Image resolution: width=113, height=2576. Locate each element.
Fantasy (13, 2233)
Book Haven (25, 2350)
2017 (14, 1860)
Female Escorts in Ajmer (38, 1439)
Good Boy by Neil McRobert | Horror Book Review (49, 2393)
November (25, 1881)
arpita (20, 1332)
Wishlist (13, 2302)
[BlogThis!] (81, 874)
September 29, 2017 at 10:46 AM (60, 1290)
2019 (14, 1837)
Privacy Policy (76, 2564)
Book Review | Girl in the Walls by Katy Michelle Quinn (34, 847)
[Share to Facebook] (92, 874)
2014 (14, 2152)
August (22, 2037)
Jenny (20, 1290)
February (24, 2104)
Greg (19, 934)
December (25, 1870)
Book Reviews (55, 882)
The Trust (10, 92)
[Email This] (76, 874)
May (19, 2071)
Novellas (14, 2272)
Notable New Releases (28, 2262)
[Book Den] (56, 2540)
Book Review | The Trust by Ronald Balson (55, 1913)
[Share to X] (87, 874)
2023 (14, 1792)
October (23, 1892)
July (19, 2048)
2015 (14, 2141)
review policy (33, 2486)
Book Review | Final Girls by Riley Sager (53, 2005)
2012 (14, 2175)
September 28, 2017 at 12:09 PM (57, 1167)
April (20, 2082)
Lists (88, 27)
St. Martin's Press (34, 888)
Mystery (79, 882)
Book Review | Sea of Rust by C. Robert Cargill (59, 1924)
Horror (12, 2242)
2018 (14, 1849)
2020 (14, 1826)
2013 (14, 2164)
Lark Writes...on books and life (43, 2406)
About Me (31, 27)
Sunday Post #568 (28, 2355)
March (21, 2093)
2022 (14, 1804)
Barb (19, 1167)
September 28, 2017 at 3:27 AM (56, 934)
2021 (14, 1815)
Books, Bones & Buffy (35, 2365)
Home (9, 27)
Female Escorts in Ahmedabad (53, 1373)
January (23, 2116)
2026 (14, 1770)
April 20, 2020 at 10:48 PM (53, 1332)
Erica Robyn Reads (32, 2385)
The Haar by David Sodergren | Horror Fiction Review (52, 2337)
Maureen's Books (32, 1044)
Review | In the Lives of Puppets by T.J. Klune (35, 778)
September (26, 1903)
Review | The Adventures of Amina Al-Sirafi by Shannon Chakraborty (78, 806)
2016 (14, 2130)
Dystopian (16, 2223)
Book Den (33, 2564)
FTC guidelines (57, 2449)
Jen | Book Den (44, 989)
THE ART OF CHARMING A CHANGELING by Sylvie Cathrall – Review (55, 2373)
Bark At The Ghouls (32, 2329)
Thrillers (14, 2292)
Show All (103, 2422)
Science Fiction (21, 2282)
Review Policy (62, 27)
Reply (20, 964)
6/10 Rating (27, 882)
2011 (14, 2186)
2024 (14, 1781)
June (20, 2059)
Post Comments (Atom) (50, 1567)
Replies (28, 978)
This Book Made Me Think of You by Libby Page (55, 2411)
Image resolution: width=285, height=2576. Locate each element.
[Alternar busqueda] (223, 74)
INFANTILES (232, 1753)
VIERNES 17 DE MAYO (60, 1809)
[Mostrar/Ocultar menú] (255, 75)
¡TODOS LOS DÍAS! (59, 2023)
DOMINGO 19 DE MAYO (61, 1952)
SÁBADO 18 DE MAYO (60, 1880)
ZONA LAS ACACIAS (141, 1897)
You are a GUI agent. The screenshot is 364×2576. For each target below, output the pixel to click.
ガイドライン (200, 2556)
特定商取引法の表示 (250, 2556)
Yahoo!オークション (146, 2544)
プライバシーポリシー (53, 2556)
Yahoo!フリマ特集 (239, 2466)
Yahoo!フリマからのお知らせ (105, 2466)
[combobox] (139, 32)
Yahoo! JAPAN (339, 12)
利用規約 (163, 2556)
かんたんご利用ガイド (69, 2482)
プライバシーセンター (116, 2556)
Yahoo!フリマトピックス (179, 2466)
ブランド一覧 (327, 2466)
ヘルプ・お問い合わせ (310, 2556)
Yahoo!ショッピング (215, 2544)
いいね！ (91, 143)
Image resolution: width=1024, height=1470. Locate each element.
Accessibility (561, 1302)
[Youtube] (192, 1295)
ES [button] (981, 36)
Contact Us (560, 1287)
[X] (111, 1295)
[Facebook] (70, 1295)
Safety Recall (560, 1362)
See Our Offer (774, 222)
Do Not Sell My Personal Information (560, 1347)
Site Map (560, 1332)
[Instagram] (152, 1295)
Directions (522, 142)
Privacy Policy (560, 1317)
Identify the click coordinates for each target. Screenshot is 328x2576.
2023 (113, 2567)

===============

> [ACTIVITY] Whichever lines of the material hold the word "Image", find and copy them.

> [FINAL ANSWER]
Image resolution: width=113, height=2576. Locate each element.
Image resolution: width=285, height=2576. Locate each element.
Image resolution: width=1024, height=1470. Locate each element.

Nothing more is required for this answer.